Read through the entries below and return each line with the word "pixels".

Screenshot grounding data
= = = = = = =

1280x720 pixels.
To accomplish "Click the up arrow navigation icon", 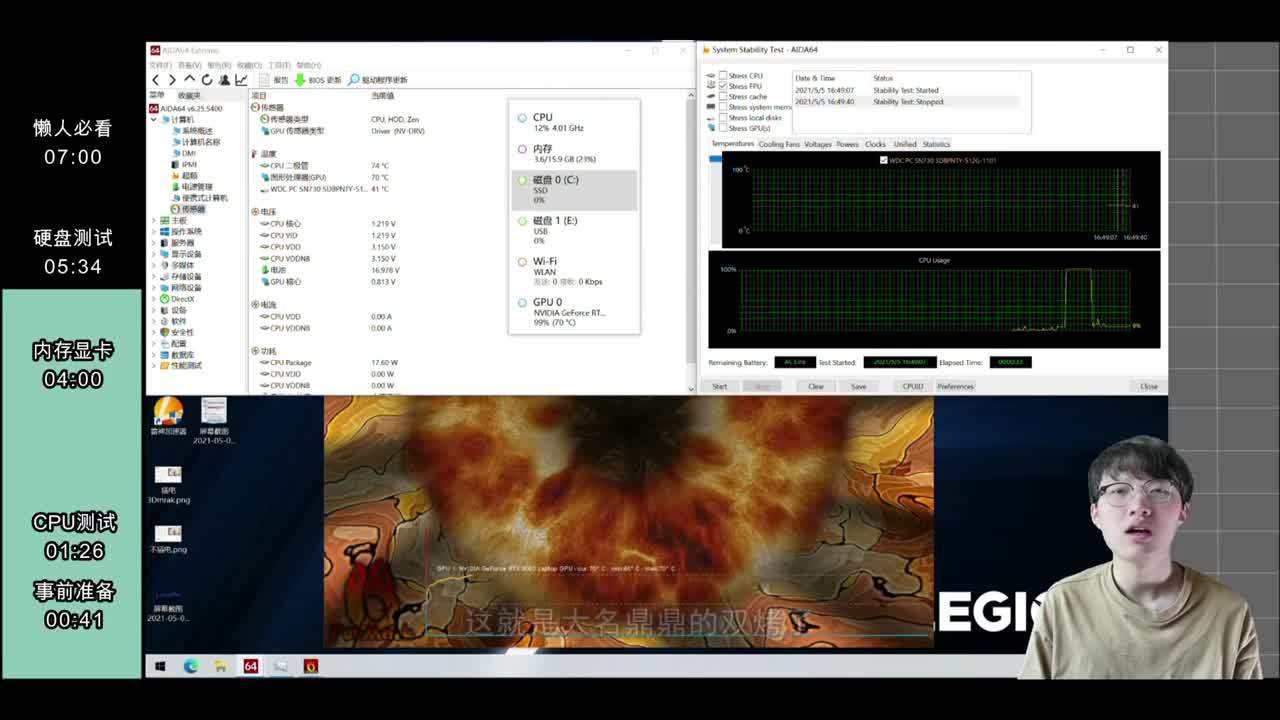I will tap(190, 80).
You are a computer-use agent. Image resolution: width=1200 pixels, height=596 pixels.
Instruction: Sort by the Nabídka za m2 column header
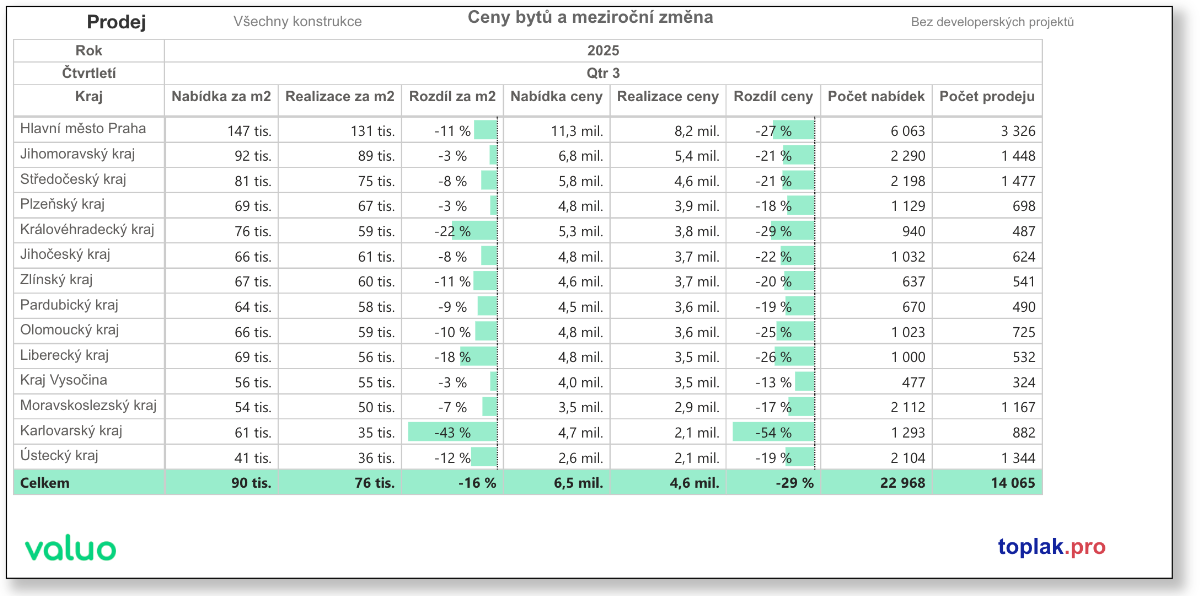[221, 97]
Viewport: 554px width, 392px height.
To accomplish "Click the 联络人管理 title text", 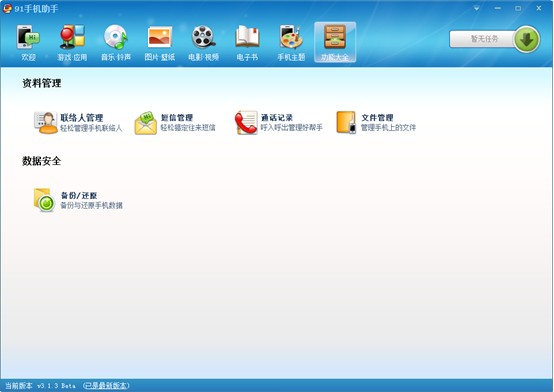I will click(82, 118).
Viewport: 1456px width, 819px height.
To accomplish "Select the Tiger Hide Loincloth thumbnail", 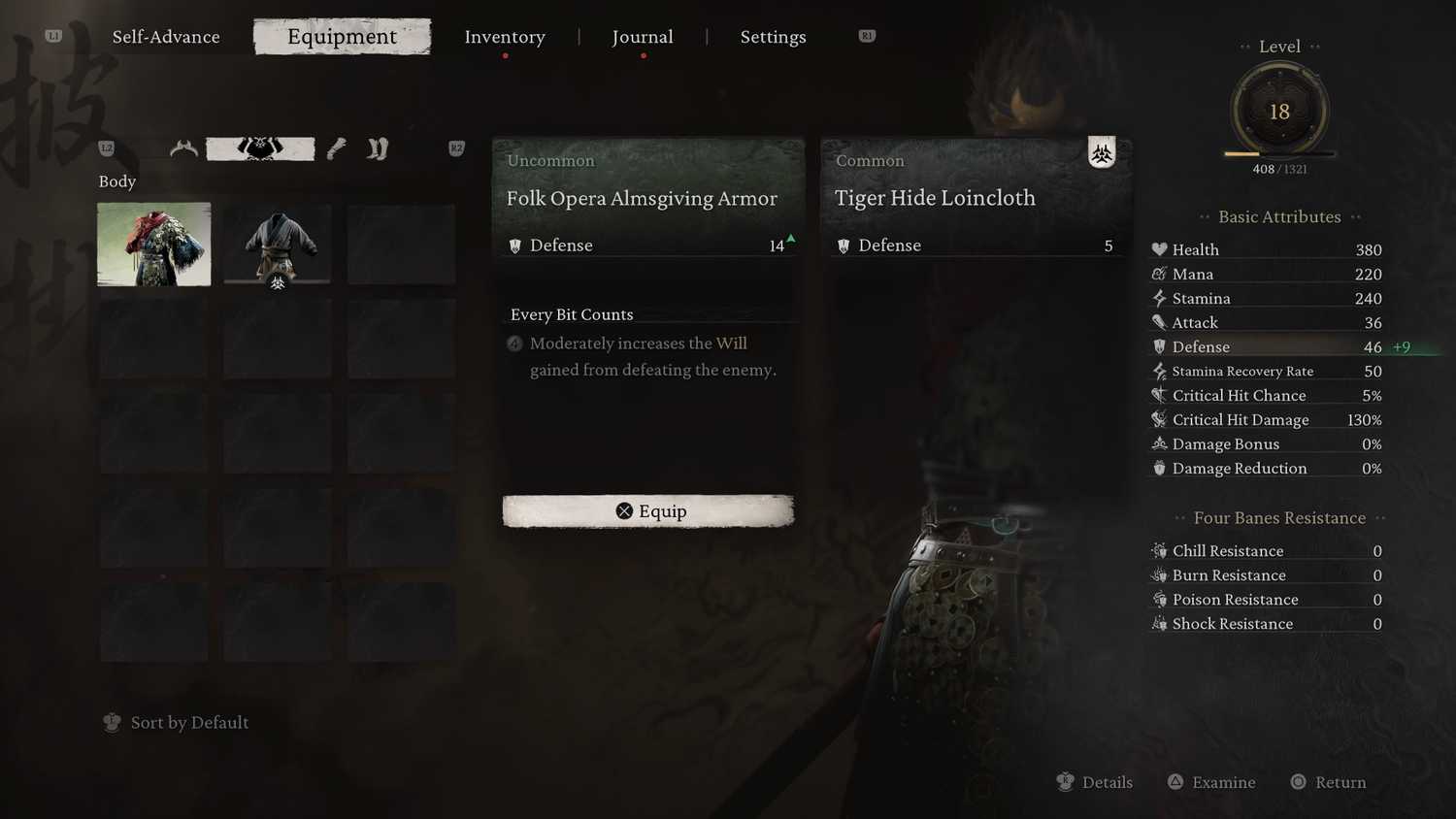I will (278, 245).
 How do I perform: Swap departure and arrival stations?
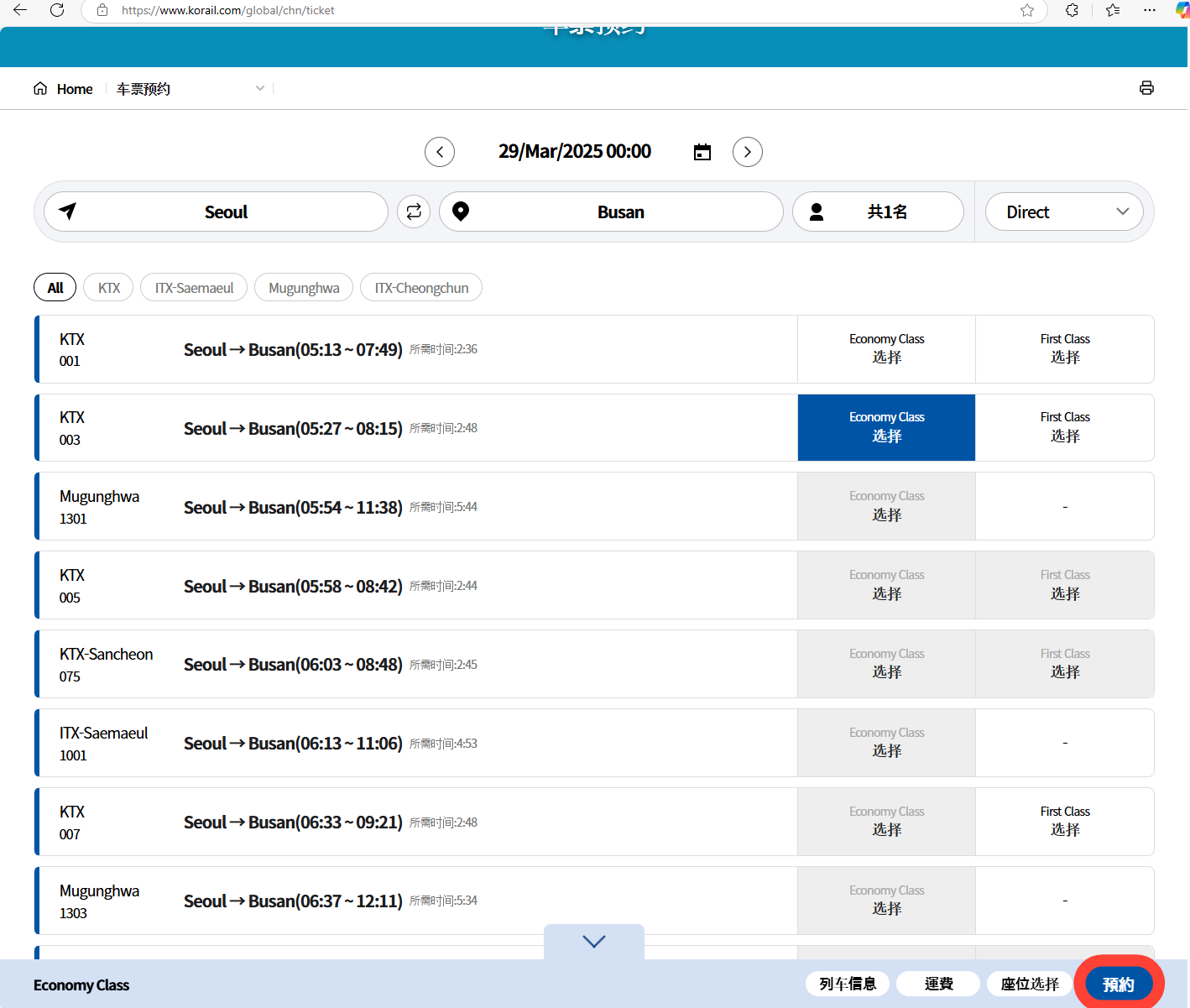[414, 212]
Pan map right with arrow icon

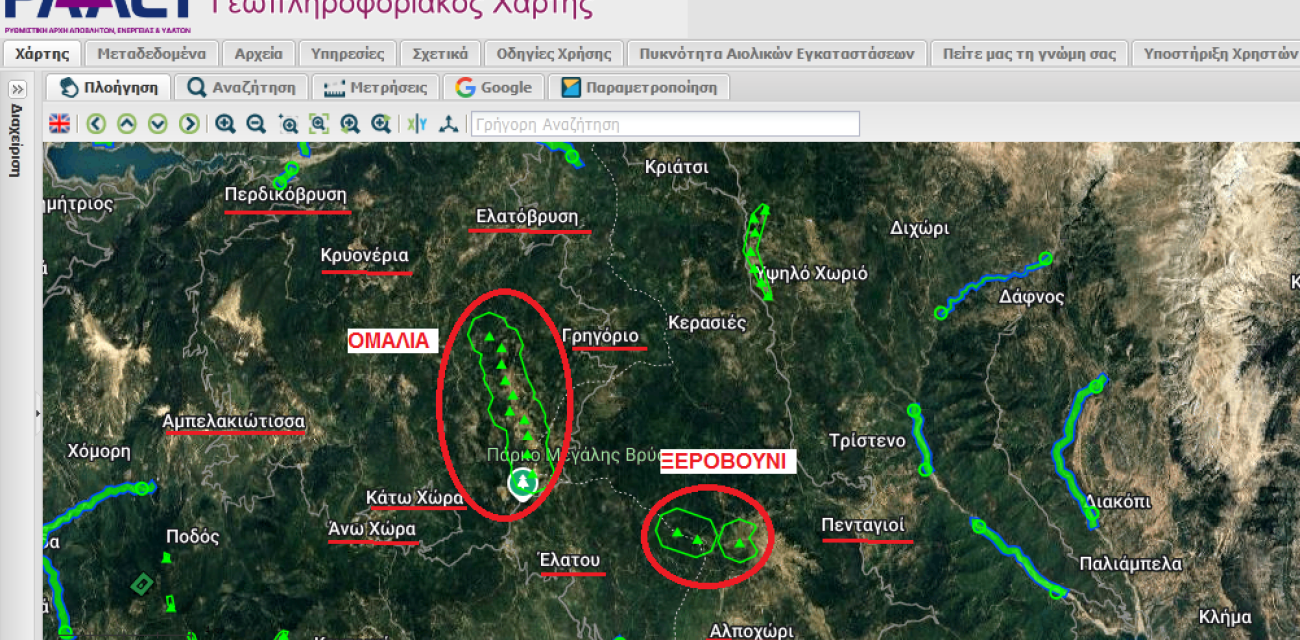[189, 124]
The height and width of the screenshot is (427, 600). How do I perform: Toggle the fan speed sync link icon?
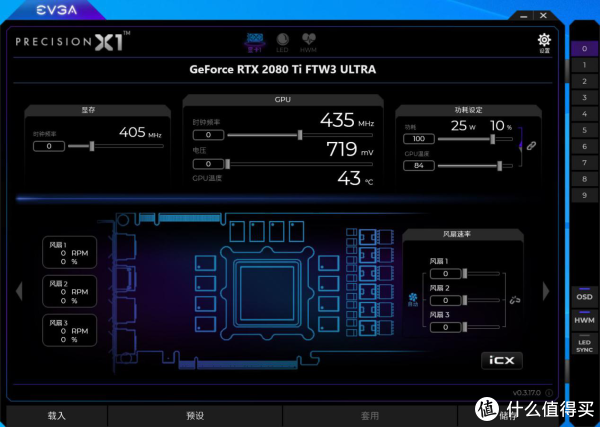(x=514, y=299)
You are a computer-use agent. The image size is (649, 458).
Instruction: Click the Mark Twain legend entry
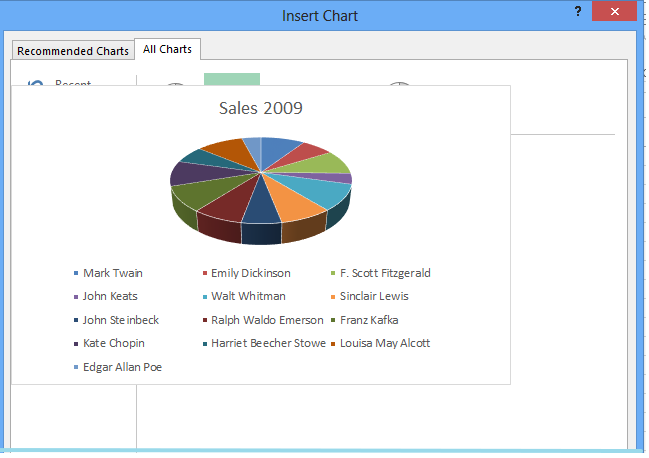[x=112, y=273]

= = = = = = =

*Answer to the exercise:*
1280x720 pixels.
You are a computer-use agent. Image resolution: width=1200 pixels, height=596 pixels.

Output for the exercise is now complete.